- 抜粋本文 -
以前から奥三河の「花祭り」を見てみたいと思っていて、祭りは24時間前後にもおよんで催されるので、なかなか見に行く踏ん切りがつかないでいたが、やっと時間もとれるようになってきたので、2018年11月、思い切って見に行くことにした。

とりあえず、「東栄町の花祭り」というHPを見ると、11地区で行われていて、直近の祭りは、2018年1110(土曜日)11(日曜日)の「御園地区」の祭りだったので、まずはそこへ行くことにした。

 

花祭りとは、HPによると、

「「テーホヘ テホヘ」と夜を徹して繰り広げられる花祭は、鎌倉時代末期から室町時代にかけて、熊野の山伏や加賀白山の聖によってこの地に伝えられたと言われています。

- 提供データ -
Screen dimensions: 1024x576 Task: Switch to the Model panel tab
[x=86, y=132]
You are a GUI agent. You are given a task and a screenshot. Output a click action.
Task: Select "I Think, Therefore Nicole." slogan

- 出題 1 -
花祭りに関する抜粋本文に登場する地名をすべて挙げてください。
- 出題 2 -
花祭りに関する抜粋本文によると、花祭はどのような人々によってこの地に伝えられたと言われていますか。
- 出題 3 -
花祭りに関する抜粋本文を、途切れたところから書き継いでください。
データは本文とは別の出典から取得したものです。

- 最終結果 1 -
奥三河、東栄町、御園地区、熊野、加賀白山

- 最終結果 2 -
熊野の山伏や加賀白山の聖によって伝えられたと言われています。

- 最終結果 3 -
「民俗芸能辞典」によると、

「神社(近年は公民館の例も)または民家の土間を舞処(まいど)とよび、中央に竈(かまど)を据えて大釜を掛け、湯をわかす。天井には湯蓋を吊り、四方にさまざまの切紙を飾り付ける。諸国の神々をここに集めて湯を献上し、その息吹のかかった霊湯を参詣者があびることで生命の復活をとげようとする湯立(ゆたて)が儀礼の根幹で、はじめに神の降臨をうながす祭事や祓い清めの歌舞があり、次いで湯桶・盆・扇・鈴・刀などの採り物を次々に取り替えながら激しく舞踏する花の舞・三つ舞・四つ舞などの青少年の舞や、翁・巫女・塩吹き・鬼などの仮面をつけた神舞が徹宵して演じられる。翁と禰宜の問答やヘンベ(反閇【へんぱい】のこと)と称する鬼の足踏みなど芸能史的に注目すべき演出が随所にみられ、また仮面を神聖視してその舞に悪霊鎮送の呪術的効果を期待する心意がいまも生きているなど民俗的にも注目される。」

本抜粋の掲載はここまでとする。